Hohlo é empregado doméstico. Mais do que isso, é o despertador da família do deputado Djassi: a rotina do lar só tem início a partir do momento em que o funcionário adentra a casa pela manhã. Vindo do interior do Moçambique, de Ndindiza, Hohlo busca oportunidades na capital, Maputo. Mas esbarra na barreira da língua: se fala de forma fluente o idioma changana, tropeça no português, a língua oficial da nação africana. Por isso, se dedica aos estudos noturnos, apesar do cansaço do trabalho e das distâncias percorridas em ônibus cada vez mais cheios. Dominar o português é o primeiro passo para o sonho de ascender socialmente. “Ele falava changana puro de Gaza, sem qualquer contaminação do português, mas tinha dificuldades igualmente notáveis quando se expressava na língua oficial da nação”.

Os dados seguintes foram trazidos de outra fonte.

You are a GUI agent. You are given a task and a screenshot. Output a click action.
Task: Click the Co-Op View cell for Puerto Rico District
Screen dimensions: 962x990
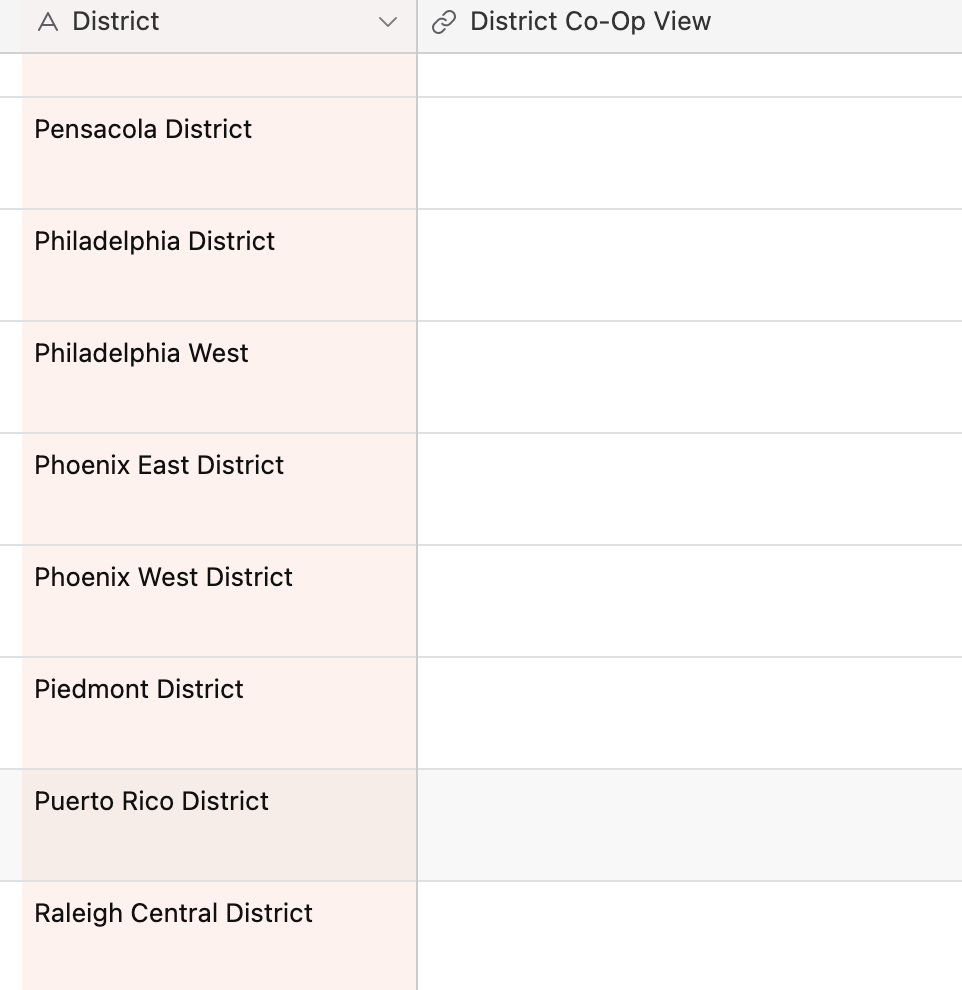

Se a língua imposta pelo antigo colonizador, Portugal, ainda encontra barreiras entre a população do país, um projeto de lei aprovado pelo parlamento moçambicano vira tudo de cabeça pra baixo: a partir de agora, o idioma oficial da nação é o inglês. A suposta língua universal, adotada por alguns dos países mais desenvolvidos do globo. O gesto é, também, uma tentativa de rompimento com a memória colonialista de outrora. Mas, que outros colonialismos não se escondem na adoção forçada da língua oficial do mercado financeiro e tecnológico global?

Acompanhando dois personagens, Hohlo e Djassi, Manuel Mutimucuio descortina a maneira como essa mudança brusca e definitiva se impõe sobre classes sociais opostas. “E como sucesso reproduz sucesso, não devia surpreender ninguém que sejam as mesmas elites a tirar partido do advento do inglês como a nova língua franca de Moçambique”, conclui o editorial de um jornal contrário à nova realidade.

Com este romance breve e singular, Manuel Mutimucuio tensiona questões como o colonialismo, a desigualdade social, o racismo e o histórico comum a tantos países no que diz respeito à imposição linguística. Apesar de dado como natural, não é bem assim o funcionamento de um idioma. Em países com histórico de domínio colonial, quantas línguas e dialetos de povos originários foram soterrados para que a língua do dominador ascendesse e fosse entregue às gerações futuras como oficial?

Ainda que lide com o peso dessas questões, “Moçambique com Z de zarolho” traz como marca uma leveza impressionante, marcado por um bom humor de fazer rir durante a leitura, talvez por, em alguma medida, nos identificarmos com diferentes questões apontadas por ele. Sobretudo por nosso denominador comum no que diz respeito ao passado colonial. Como diz Reginaldo Pujol Filho na orelha do volume, o romance nos “ajuda a lembrar que somos tão (e muitas vezes mais) próximos de Moçambique do que de Portugal”.